Ида беззвучно рассмеялась.
Это и действительно выходит смешно, но только смешно после, а в те именно минуты, когда никак не заговоришь таким тоном, который бы отвечал обстановке, это бывает не смешно, а предосадно.
Если вам, читатель, случалось разговаривать рядом с комнатой, в которой сидят двое влюбленных, или если вам случалось беседовать с женщиной, с которой говорить хочется и нужно, чтобы другие слышали, что вы не молчите, а в то же время не слыхали, о чем вы говорите с нею, так вам об этом нечего рассказывать. Тут вы боитесь всего: движения вашего стула, шелеста платья вашей собеседницы, собственного кашля: все вас, кажется, выдает в чем-то; ото всего вам неловко. Для некоторых людей нет ничего затруднительнее, как выбор камертона для своего голоса в подобном положении.
— Мутерхен [25]моей нет дома, — проговорила, тщательно разбивая на окне новый крепкий орех, Ида.
— Где же это она?
— У Шперлингов; там, кажется, Клареньку замуж выдают.
Разговор опять прервался, и опять Ида, слегка покраснев и закусив нижнюю губу, долго стучала по ореху; но, наконец, это кончилось: орех разбился. Стала тишь совершенная.
— Вон Соваж пошел домой, — проронила, глядя в окно, девушка.
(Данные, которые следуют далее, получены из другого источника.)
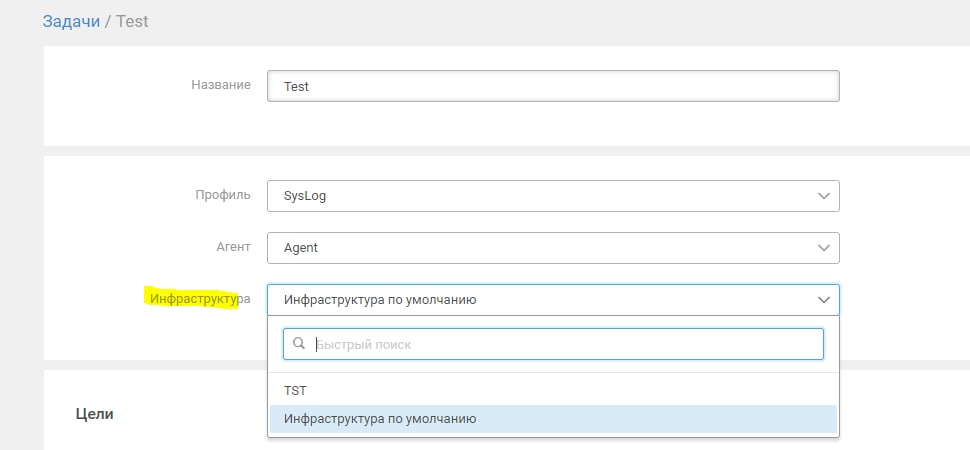Click the Test breadcrumb item

(x=132, y=22)
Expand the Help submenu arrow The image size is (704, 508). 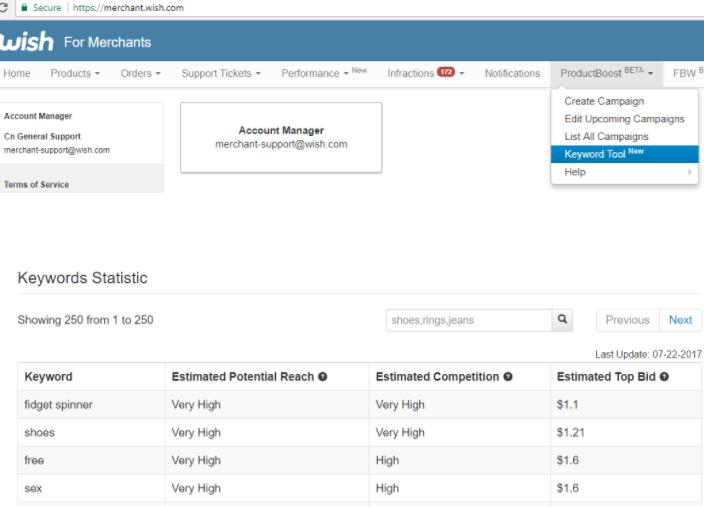689,172
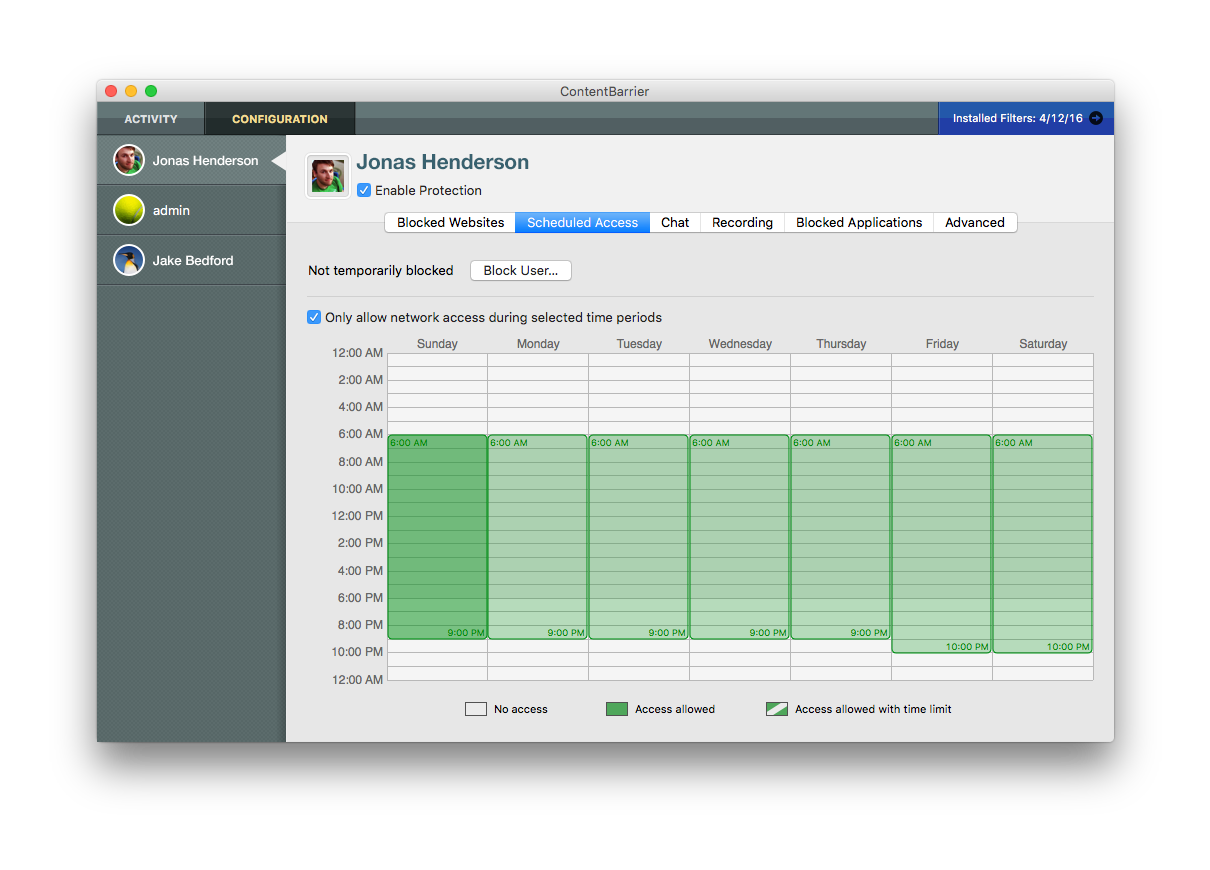Switch to the ACTIVITY tab
The height and width of the screenshot is (870, 1210).
point(151,119)
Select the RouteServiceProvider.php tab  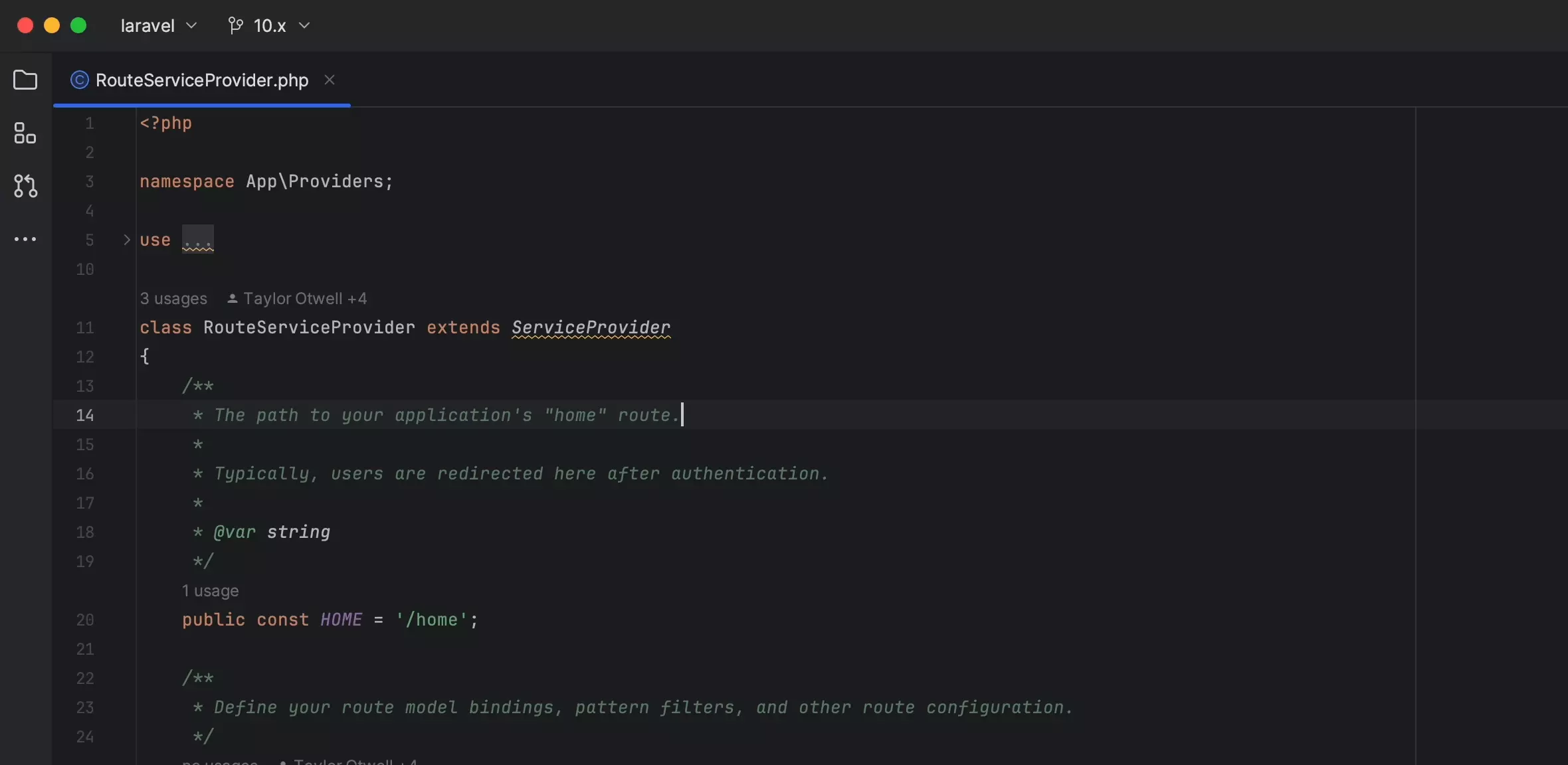[202, 80]
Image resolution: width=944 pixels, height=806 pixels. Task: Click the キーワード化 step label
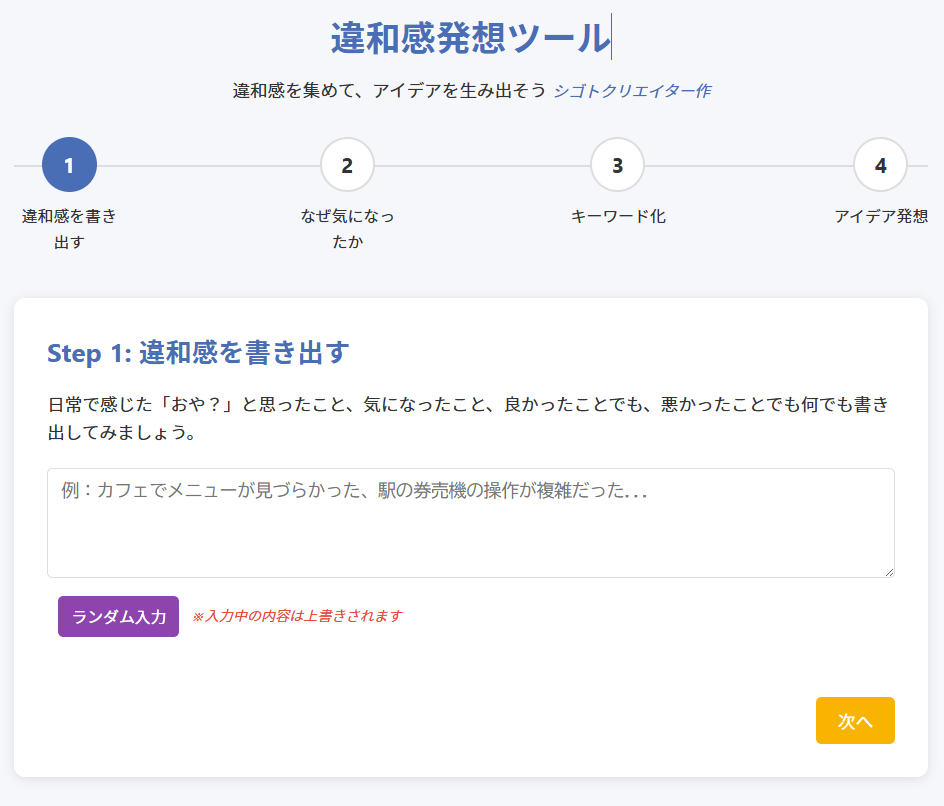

Я хотел ответить ей да, но и этого не успел, и не успел по самой пустой причине — не успел потому, что в это мгновенье в зале передвинули по полу стул. Он, конечно, передвинулся так себе, самым обыкновенным и естественным образом; как будто кто пересел с места на место, и ничего более; но и мне и Иде Ивановне вдруг стало удивительно неловко. Сидевшим в зале тоже было не ловче, чем и нам. Ясно, что они чувствовали эту неловкость, ибо Истомин тотчас забубнил что-то самым ненатуральным, сдавленным голосом, и в то же время начало слышаться отчетливое перевертывание больших листов бумаги. Истомин произносил имена Ниобеи, Эвридики, Психеи, Омфалы, Медеи, Елены * .
Маня только пискнула один раз, что-то в роде «да» или «дальше» — даже и разобрать было невозможно.
— Что это, они гравюры рассматривают?
Ида кивнула утвердительно головою и опять с двойным усилием ударила по ореху.
Мы больше не могли говорить друг с другом.
Истомин повыровнял голос и рассказывал в зале что-то о Киприде. Все слышались мне имена Гнатэны, Праксителя, Фрины Мегарянки * .
Дело шло здесь о том, как она, эта Фрина,
— Ну-с; и с тех пор ею плененный Пракситель на веки оставил Гнатэну, и ушел с Мегарянкою Фрине, и навеки ее сохранил в своих работах. А когда он вдохнул ее в мрамор — то мрамор холодный стал огненной Фриной, — рассказывал Мане Истомин, — вот это и было то чудо.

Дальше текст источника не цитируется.